The ABGNN framework operates in two stages. In the pre-training stage, AbBERT is trained using a masked language modeling objective on antibody heavy and light chain sequences from OAS. This gives the model an understanding of antibody-specific sequence grammar that general protein language models may not capture with equal fidelity, since antibody sequences occupy a restricted region of sequence space shaped by V(D)J recombination and somatic hypermutation.
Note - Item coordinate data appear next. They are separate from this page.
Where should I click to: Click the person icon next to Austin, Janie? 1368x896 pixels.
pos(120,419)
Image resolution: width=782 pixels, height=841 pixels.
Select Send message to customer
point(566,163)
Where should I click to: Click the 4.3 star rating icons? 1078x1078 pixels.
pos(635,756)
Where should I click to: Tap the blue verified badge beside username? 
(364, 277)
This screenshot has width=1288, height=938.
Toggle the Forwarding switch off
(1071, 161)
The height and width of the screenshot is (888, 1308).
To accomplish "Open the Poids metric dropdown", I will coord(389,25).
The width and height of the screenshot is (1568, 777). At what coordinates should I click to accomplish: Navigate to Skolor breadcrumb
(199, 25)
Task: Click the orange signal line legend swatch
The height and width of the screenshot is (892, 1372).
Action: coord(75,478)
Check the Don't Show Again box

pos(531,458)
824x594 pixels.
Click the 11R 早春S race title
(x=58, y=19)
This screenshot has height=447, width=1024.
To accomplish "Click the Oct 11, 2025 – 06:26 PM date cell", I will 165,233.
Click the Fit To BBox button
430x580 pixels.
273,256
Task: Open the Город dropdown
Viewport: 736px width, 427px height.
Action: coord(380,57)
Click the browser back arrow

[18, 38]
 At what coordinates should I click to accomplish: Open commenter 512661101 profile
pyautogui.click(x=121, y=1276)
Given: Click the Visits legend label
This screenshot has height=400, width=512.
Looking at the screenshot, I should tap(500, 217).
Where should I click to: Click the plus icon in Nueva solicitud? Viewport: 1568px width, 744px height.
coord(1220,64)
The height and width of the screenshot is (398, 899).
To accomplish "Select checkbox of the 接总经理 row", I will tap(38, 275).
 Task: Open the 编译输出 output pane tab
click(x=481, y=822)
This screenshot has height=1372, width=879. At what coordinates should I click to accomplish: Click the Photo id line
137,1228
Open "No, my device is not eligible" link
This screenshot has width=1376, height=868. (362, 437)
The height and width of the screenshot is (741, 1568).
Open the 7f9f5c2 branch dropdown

In the fine-tuning stage, the soft output distribution from AbBERT is passed to Hseq, a graph neural network where nodes represent residues and edges encode spatial proximity or sequence adjacency within the CDR scaffold. Hseq refines the sequence representation, which is then passed to Hstr for coordinate prediction. The two networks are trained jointly on antigen-antibody complex data. Fine-tuning experiments use the MEAN dataset for CDR generation benchmarks and HSRN docking data for antigen-binding tasks.

On the CDR-H3 design benchmark, ABGNN achieves an amino acid recovery rate (AAR) of 39.63% and a structural RMSD of 1.56 Angstroms, improving on the prior MEAN baseline by approximately 3 percentage points AAR. Antigen-binding evaluation is conducted on 60 test complexes spanning diverse antigen types.

Applications

ABGNN is primarily aimed at computational antibody discovery teams working on therapeutic antibody development. The framework is relevant when a target antigen structure is known and the goal is to generate CDR sequences — particularly the CDR-H3 loop, which dominates antigen contacts — that are both structurally plausible and likely to bind. This positions ABGNN within workflows for hit generation from antigen structures, complementing experimental display methods such as phage or yeast display by providing a ranked set of candidate sequences for synthesis and testing. The antibody optimization mode is additionally relevant for lead maturation, where an existing antibody with marginal affinity needs systematic sequence improvement.

Impact

ABGNN contributes to a growing body of work applying pre-training paradigms — originally developed for natural language and general protein modeling — to the more specialized domain of antibody engineering. Its one-shot generation approach has influenced subsequent methods that similarly reject autoregressive CDR decoding in favor of parallel prediction. The model's explicit coupling of sequence and structure prediction, rather than treating them as independent tasks, reflects a broader trend toward co-design frameworks in computational protein engineering. A practical limitation is that ABGNN requires antigen structural information as input, which restricts its direct applicability to targets without known or predicted structures, though the widespread availability of AlphaFold 2 predictions partially mitigates this constraint. The codebase is publicly available and was trained and evaluated on standard benchmark datasets, enabling direct comparison with subsequent methods in the field.